## WORK ITEM
Pictures stay out, but every line of the data is copied exactly.

BEGIN ENTRIES SHOWN

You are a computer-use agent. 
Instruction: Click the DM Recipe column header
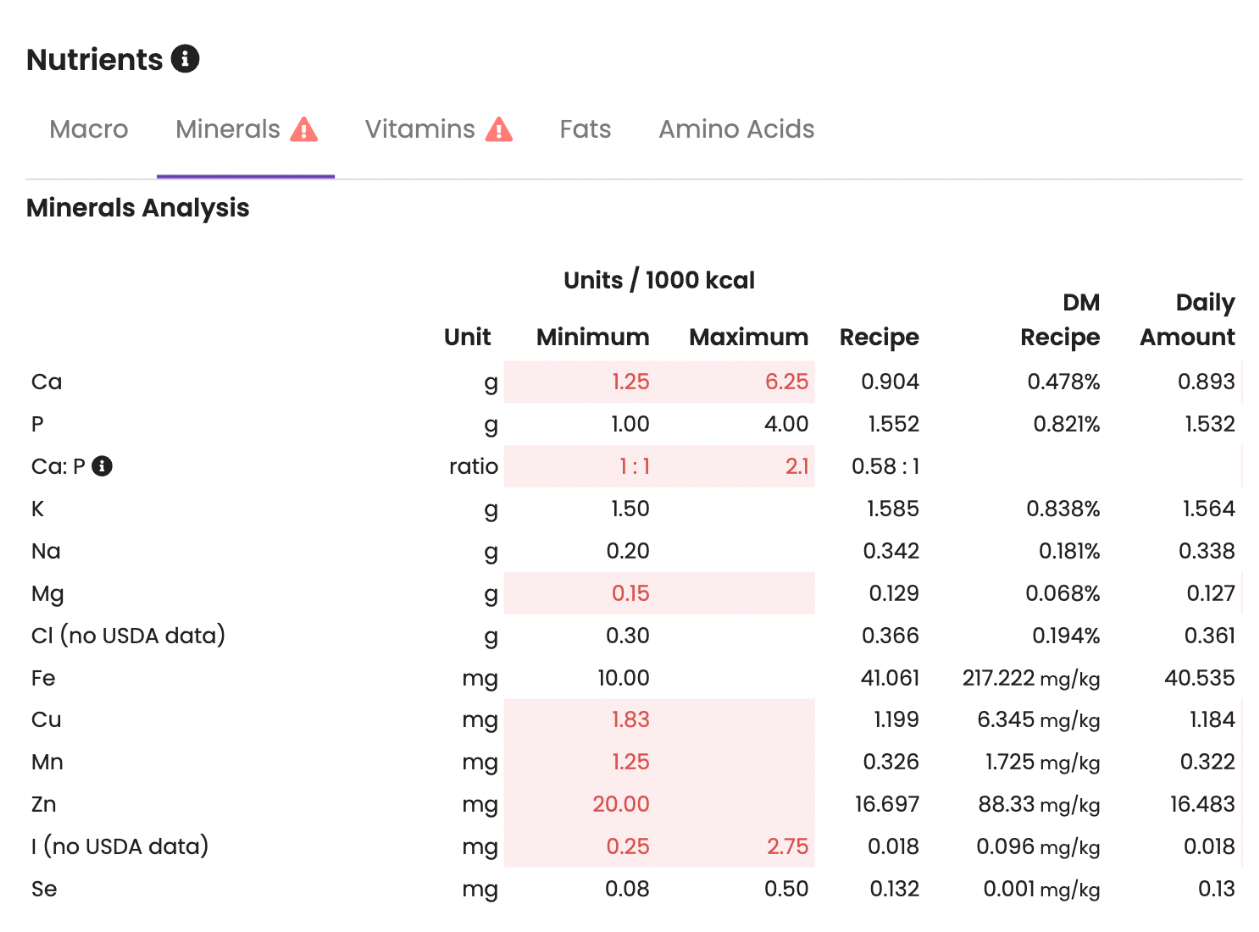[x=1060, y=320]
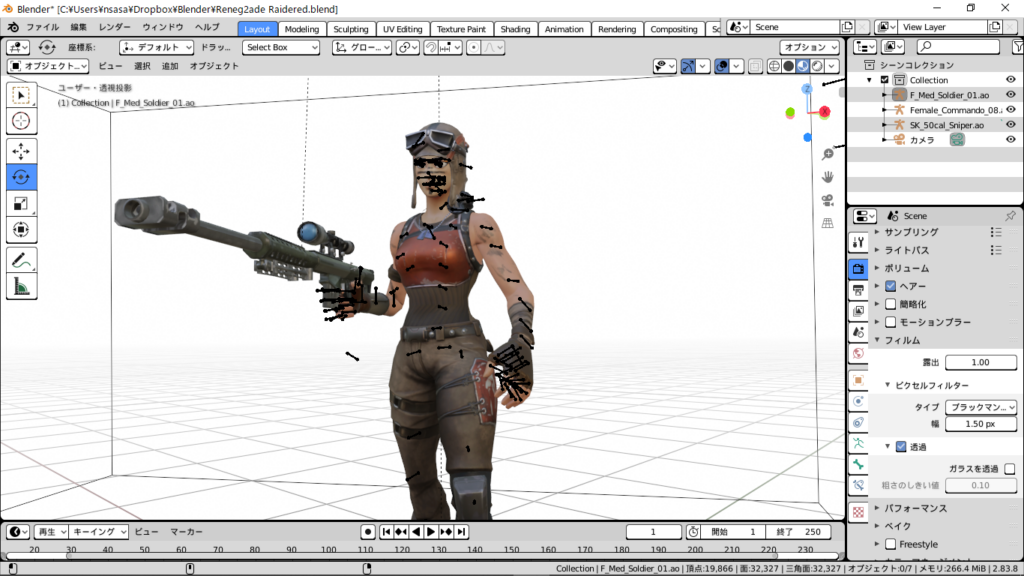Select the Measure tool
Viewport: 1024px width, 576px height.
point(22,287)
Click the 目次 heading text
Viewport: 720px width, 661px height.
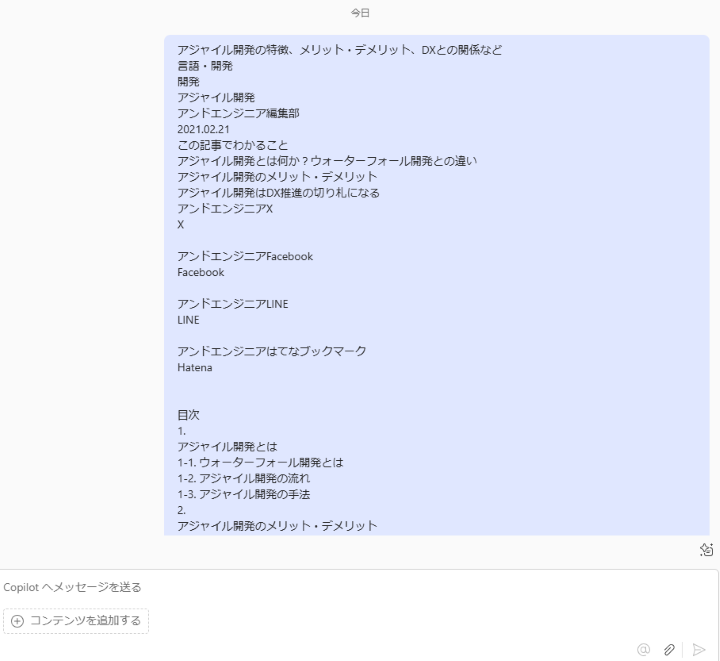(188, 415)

END ENTRIES SHOWN

## ANSWER AREA
You are a computer-use agent. 
Instruction: Click the DM Recipe column header
[x=1060, y=320]
Select the Measure tool
Viewport: 1024px width, 576px height.
point(22,287)
Click the 目次 heading text
Viewport: 720px width, 661px height.
(188, 415)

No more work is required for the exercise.